Entries for locating words and elements
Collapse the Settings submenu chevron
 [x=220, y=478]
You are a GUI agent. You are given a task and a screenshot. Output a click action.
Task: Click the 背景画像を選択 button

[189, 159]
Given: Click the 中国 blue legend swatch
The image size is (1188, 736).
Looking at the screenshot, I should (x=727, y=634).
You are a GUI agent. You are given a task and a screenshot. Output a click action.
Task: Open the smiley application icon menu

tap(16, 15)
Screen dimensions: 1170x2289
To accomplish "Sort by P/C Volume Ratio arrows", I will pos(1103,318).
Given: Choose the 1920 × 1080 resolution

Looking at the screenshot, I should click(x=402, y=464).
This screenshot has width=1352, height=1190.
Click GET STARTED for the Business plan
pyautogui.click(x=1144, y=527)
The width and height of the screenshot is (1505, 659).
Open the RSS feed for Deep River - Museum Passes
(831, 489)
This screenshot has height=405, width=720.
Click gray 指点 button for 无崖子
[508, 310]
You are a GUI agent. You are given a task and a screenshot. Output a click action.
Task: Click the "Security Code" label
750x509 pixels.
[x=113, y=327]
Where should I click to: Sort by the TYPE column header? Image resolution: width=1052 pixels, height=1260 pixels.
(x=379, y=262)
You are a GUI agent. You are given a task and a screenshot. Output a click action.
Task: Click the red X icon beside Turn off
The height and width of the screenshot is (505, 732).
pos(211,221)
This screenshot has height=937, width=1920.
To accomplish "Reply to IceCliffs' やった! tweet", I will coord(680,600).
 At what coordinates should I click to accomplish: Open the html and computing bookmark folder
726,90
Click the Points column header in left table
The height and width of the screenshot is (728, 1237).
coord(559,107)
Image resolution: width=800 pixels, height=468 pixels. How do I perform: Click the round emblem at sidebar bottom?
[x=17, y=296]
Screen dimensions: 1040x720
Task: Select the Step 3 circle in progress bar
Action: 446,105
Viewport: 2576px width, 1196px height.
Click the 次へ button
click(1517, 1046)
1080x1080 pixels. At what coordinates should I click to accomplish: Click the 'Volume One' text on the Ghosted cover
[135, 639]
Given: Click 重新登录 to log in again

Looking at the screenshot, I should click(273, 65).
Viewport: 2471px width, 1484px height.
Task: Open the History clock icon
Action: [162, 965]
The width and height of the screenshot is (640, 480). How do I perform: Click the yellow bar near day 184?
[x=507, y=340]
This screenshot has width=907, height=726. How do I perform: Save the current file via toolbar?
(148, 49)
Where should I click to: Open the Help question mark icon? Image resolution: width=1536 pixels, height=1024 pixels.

▶ [Your task]:
Quote every line of the data above word for word.

▶ [Expected answer]:
Collapse the Settings submenu chevron
 [x=220, y=478]
You are a GUI agent. You are given a task and a screenshot. Output a click action.
Task: Click the 背景画像を選択 button

[189, 159]
Given: Click the 中国 blue legend swatch
The image size is (1188, 736).
Looking at the screenshot, I should (x=727, y=634).
You are a GUI agent. You are given a task and a screenshot. Output a click action.
Task: Open the smiley application icon menu

tap(16, 15)
Screen dimensions: 1170x2289
To accomplish "Sort by P/C Volume Ratio arrows", I will pos(1103,318).
Given: Choose the 1920 × 1080 resolution

Looking at the screenshot, I should click(x=402, y=464).
This screenshot has width=1352, height=1190.
Click GET STARTED for the Business plan
pyautogui.click(x=1144, y=527)
The width and height of the screenshot is (1505, 659).
Open the RSS feed for Deep River - Museum Passes
(831, 489)
This screenshot has height=405, width=720.
Click gray 指点 button for 无崖子
[508, 310]
You are a GUI agent. You are given a task and a screenshot. Output a click action.
Task: Click the "Security Code" label
750x509 pixels.
[x=113, y=327]
Where should I click to: Sort by the TYPE column header? Image resolution: width=1052 pixels, height=1260 pixels.
(x=379, y=262)
You are a GUI agent. You are given a task and a screenshot. Output a click action.
Task: Click the red X icon beside Turn off
The height and width of the screenshot is (505, 732).
pos(211,221)
This screenshot has height=937, width=1920.
To accomplish "Reply to IceCliffs' やった! tweet", I will coord(680,600).
 At what coordinates should I click to accomplish: Open the html and computing bookmark folder
726,90
Click the Points column header in left table
The height and width of the screenshot is (728, 1237).
coord(559,107)
Image resolution: width=800 pixels, height=468 pixels. How do I perform: Click the round emblem at sidebar bottom?
[x=17, y=296]
Screen dimensions: 1040x720
Task: Select the Step 3 circle in progress bar
Action: 446,105
Viewport: 2576px width, 1196px height.
Click the 次へ button
click(1517, 1046)
1080x1080 pixels. At what coordinates should I click to accomplish: Click the 'Volume One' text on the Ghosted cover
[135, 639]
Given: Click 重新登录 to log in again

Looking at the screenshot, I should click(273, 65).
Viewport: 2471px width, 1484px height.
Task: Open the History clock icon
Action: [162, 965]
The width and height of the screenshot is (640, 480). How do I perform: Click the yellow bar near day 184?
[x=507, y=340]
This screenshot has width=907, height=726. How do I perform: Save the current file via toolbar?
(148, 49)
Where should I click to: Open the Help question mark icon? Image resolution: width=1536 pixels, height=1024 pixels.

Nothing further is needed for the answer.